Two Texas universities are getting high marks from Washington Monthly magazine for enrolling low-income students, and encouraging academic research and public service. Texas A&M University and the University of Texas-El Paso both made the Top 10 on a list otherwise dominated by California schools.

The schools ranked fourth and eighth respectively, representing two very different geographic locations, but both with the same goals. To qualify for the list, magazine editors looked at social mobility, or the way schools recruit and then follow a low-income student through to graduation.

 To qualify for the list, magazine editors looked at social mobility, or the way schools recruit and then follow a low-income student through to graduation. 

The rankings also take the number of “cutting-edge scholarship and PhDs” into consideration. Service is the third criteria for inclusion on the list, and can range from joining the Peace Corp. to serving in the military.

Texas A&M’s provost and executive vice president for academic affairs Karan Watson said in a press release it’s rewarding to see the school recognized for its hard work.

“I am proud of our efforts, which remind students that Aggies Commit to Learning for a Lifetime and our faculty continue to excel in our complete mission of teaching, research and service to our community, state and nation,” Watson said.

UTEP’s close location to the United States/Mexico border gives the school a unique educational opportunity, and one the university believes is crucial to attain the American Dream.

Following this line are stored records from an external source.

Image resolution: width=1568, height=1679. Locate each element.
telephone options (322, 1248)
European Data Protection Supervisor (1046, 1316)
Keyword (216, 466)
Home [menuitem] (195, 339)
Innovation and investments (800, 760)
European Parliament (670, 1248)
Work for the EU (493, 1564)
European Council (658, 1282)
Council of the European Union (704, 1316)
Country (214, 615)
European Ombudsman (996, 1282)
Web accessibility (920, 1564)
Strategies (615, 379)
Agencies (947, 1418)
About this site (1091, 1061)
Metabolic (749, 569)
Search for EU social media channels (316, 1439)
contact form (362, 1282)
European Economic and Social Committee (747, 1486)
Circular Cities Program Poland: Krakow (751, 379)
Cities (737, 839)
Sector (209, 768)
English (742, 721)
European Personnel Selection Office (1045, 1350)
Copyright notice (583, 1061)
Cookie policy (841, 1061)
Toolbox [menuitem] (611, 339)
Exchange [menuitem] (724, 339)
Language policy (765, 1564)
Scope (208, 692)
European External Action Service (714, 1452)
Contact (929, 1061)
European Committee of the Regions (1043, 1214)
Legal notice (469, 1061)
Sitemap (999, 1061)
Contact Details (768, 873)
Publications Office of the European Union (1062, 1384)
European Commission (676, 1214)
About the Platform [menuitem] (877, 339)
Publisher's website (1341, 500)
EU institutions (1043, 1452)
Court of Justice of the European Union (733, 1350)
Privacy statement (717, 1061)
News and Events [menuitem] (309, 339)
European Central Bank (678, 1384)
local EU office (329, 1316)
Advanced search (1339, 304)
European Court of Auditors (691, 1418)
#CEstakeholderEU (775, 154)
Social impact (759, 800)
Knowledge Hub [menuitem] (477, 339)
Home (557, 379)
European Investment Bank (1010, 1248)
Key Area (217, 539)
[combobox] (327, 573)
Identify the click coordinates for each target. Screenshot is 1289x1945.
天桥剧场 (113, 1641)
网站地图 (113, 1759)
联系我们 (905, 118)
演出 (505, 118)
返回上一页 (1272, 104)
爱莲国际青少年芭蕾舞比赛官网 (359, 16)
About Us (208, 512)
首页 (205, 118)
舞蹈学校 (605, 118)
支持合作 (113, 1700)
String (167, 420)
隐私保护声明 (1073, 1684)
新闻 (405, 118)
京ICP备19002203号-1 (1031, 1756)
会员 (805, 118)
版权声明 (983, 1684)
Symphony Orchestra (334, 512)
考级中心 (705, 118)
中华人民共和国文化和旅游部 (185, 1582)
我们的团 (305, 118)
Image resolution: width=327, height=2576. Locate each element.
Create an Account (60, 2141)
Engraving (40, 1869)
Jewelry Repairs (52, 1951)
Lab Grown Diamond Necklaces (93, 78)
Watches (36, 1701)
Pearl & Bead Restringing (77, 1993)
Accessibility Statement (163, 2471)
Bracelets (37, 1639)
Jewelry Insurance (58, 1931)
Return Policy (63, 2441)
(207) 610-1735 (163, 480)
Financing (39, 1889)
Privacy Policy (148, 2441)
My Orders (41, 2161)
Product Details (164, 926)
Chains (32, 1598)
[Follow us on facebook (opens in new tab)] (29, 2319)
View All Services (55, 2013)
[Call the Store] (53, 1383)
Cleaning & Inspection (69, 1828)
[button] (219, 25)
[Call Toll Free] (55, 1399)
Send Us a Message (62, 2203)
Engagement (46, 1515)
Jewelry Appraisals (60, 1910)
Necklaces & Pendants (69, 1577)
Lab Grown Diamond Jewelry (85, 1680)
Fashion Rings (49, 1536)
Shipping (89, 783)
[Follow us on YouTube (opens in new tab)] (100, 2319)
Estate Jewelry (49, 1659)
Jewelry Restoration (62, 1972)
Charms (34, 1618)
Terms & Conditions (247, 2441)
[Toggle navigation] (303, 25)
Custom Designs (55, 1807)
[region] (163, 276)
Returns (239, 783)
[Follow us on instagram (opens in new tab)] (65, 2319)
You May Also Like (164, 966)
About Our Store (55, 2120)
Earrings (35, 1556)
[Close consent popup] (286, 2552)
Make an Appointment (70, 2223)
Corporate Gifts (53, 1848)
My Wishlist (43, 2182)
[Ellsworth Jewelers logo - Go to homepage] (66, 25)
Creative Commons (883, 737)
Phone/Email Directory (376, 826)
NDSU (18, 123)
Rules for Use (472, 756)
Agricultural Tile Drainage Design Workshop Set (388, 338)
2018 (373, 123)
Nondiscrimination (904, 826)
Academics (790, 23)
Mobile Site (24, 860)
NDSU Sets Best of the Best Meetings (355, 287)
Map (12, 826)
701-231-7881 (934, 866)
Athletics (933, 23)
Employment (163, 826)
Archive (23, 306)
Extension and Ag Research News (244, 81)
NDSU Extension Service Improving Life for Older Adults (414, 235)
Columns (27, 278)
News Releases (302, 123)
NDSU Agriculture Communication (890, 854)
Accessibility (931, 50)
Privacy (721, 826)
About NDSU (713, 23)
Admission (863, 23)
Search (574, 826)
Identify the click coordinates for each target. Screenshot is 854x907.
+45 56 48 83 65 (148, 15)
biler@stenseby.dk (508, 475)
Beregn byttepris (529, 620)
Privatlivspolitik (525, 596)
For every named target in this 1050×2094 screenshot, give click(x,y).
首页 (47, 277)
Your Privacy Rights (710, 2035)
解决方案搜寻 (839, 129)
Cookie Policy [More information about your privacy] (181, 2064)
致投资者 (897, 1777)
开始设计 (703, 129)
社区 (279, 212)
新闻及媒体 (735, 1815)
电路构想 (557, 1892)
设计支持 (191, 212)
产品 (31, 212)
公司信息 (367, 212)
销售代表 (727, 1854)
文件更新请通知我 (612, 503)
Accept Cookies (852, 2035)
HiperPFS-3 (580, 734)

“We have stayed true to our mission of access, affordability and excellence, and we are energized by our transformational role in the lives of our graduates and their families, and in the human and economic development of the U.S.-Mexico border region we serve,” UTEP president Diana Natalicio said. 

A key differentiator between the Washington Monthly list and other respected publication’s rankings is how the editors view student applications. Rather than reward the schools that deny the most applications, the magazine gives kudos to universities that positively contribute to society and seek to enroll low-income students.

West Coast schools ruled the Washington Monthly rankings, with the University of California-San Diego nabbing the number one spot, followed by University of California-Riverside and the University of California-Berkley. Texas A&M breaks up the California run with its fourth place ranking. The University of California-Los Angeles comes in fifth.